INSTRUCTIONS TO FOLLOW: Please count how many lines of the items below contain the string "pixels", treating case as significant. Reply with the number alone.

RECORD SET:

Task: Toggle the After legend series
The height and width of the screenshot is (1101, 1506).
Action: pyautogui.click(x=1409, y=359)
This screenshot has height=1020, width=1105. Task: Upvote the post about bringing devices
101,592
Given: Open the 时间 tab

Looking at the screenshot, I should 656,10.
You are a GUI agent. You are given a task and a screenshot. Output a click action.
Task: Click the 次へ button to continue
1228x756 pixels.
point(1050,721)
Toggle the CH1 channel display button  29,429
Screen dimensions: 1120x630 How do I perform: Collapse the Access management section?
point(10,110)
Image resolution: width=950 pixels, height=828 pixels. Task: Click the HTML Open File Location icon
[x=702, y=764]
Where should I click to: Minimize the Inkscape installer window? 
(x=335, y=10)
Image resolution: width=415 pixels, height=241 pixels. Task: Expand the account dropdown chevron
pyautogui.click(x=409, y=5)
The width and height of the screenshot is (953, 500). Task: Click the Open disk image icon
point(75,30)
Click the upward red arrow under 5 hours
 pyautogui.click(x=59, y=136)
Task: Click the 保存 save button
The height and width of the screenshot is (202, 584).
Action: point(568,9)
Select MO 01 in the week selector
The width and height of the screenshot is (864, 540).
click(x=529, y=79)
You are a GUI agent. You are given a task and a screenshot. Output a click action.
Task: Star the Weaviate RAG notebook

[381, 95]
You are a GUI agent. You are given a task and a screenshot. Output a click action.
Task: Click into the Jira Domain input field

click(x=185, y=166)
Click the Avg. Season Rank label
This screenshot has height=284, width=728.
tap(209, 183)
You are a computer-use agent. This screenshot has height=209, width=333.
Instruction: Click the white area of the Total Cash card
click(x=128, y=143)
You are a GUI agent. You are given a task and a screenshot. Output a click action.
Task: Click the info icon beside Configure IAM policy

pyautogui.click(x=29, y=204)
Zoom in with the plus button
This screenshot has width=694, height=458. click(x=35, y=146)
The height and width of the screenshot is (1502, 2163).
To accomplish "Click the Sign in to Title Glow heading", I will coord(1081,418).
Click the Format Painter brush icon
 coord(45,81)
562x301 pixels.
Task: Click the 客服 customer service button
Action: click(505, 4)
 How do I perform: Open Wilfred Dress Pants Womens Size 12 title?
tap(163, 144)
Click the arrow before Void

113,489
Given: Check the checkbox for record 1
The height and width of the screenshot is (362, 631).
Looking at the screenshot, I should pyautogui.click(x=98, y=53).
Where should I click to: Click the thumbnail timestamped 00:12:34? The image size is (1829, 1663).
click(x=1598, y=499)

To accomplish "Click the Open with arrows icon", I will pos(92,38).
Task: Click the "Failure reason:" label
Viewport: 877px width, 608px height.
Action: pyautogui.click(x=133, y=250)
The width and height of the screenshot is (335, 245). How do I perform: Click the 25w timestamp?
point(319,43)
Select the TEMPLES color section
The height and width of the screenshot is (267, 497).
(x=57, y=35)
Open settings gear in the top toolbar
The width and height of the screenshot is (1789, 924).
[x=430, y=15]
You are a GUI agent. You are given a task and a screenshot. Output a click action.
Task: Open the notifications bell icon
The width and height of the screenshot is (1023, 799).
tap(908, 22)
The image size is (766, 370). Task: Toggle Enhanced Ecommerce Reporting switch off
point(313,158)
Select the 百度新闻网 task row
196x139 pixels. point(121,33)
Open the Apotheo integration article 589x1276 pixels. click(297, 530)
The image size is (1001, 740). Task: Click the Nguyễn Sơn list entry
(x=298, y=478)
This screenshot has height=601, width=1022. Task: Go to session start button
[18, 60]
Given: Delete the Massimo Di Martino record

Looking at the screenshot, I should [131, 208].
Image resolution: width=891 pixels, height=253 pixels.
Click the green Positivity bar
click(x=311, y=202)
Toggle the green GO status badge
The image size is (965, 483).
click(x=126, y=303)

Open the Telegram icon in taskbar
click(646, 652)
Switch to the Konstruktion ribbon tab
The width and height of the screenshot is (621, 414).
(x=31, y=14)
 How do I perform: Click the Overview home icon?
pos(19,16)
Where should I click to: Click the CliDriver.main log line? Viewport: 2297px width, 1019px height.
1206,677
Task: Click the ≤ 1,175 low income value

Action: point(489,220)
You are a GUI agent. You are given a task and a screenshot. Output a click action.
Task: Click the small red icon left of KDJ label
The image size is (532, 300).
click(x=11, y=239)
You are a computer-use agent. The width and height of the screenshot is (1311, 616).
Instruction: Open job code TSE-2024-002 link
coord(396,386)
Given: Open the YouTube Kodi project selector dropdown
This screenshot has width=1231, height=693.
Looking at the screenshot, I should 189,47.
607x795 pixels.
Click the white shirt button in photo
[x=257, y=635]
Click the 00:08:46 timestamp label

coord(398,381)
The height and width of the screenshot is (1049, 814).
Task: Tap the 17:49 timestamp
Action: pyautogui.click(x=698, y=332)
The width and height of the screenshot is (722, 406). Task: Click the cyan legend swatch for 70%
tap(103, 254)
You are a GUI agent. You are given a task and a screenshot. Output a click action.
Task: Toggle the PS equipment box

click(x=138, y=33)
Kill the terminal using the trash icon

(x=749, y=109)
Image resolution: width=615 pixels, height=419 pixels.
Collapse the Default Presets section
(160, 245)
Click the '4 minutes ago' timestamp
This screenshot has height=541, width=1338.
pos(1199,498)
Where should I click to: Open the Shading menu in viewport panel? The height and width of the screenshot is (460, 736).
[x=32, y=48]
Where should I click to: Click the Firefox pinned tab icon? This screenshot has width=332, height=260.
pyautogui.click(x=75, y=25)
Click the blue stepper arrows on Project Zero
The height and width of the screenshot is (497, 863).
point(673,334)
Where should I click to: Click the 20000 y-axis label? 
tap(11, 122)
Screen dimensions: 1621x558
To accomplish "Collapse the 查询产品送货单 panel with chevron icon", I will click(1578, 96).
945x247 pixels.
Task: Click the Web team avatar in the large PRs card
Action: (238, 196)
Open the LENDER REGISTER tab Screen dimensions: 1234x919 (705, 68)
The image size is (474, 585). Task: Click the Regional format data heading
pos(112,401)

FINISHED TASK: 10